Transcribe every one of the following lines verbatim, keeping their original order and wording.
======== Record extracts ========
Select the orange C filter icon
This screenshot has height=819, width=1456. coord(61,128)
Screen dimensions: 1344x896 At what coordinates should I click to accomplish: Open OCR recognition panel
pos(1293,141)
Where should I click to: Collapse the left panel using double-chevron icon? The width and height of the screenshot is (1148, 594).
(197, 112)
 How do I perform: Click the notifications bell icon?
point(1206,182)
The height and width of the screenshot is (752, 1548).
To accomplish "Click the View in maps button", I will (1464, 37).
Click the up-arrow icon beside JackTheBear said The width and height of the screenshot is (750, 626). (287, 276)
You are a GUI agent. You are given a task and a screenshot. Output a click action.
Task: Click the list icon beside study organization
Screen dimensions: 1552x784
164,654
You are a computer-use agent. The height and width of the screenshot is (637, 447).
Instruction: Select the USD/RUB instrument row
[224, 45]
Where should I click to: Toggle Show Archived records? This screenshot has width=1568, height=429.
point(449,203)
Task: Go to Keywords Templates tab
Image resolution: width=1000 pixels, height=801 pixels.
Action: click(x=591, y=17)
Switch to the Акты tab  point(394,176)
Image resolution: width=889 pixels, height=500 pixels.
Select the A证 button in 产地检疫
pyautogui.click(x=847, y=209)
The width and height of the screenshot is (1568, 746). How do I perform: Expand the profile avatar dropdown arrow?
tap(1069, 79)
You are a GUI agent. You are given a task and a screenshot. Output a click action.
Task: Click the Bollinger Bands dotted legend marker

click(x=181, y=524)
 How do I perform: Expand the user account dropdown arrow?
========
→ Worked answer:
Select the orange C filter icon
This screenshot has height=819, width=1456. coord(61,128)
Screen dimensions: 1344x896 At what coordinates should I click to accomplish: Open OCR recognition panel
pos(1293,141)
Where should I click to: Collapse the left panel using double-chevron icon? The width and height of the screenshot is (1148, 594).
(197, 112)
 How do I perform: Click the notifications bell icon?
point(1206,182)
The height and width of the screenshot is (752, 1548).
To accomplish "Click the View in maps button", I will (1464, 37).
Click the up-arrow icon beside JackTheBear said The width and height of the screenshot is (750, 626). (287, 276)
You are a GUI agent. You are given a task and a screenshot. Output a click action.
Task: Click the list icon beside study organization
Screen dimensions: 1552x784
164,654
You are a computer-use agent. The height and width of the screenshot is (637, 447).
Instruction: Select the USD/RUB instrument row
[224, 45]
Where should I click to: Toggle Show Archived records? This screenshot has width=1568, height=429.
point(449,203)
Task: Go to Keywords Templates tab
Image resolution: width=1000 pixels, height=801 pixels.
Action: click(x=591, y=17)
Switch to the Акты tab  point(394,176)
Image resolution: width=889 pixels, height=500 pixels.
Select the A证 button in 产地检疫
pyautogui.click(x=847, y=209)
The width and height of the screenshot is (1568, 746). How do I perform: Expand the profile avatar dropdown arrow?
tap(1069, 79)
You are a GUI agent. You are given a task and a screenshot. Output a click action.
Task: Click the Bollinger Bands dotted legend marker

click(x=181, y=524)
 How do I perform: Expand the user account dropdown arrow?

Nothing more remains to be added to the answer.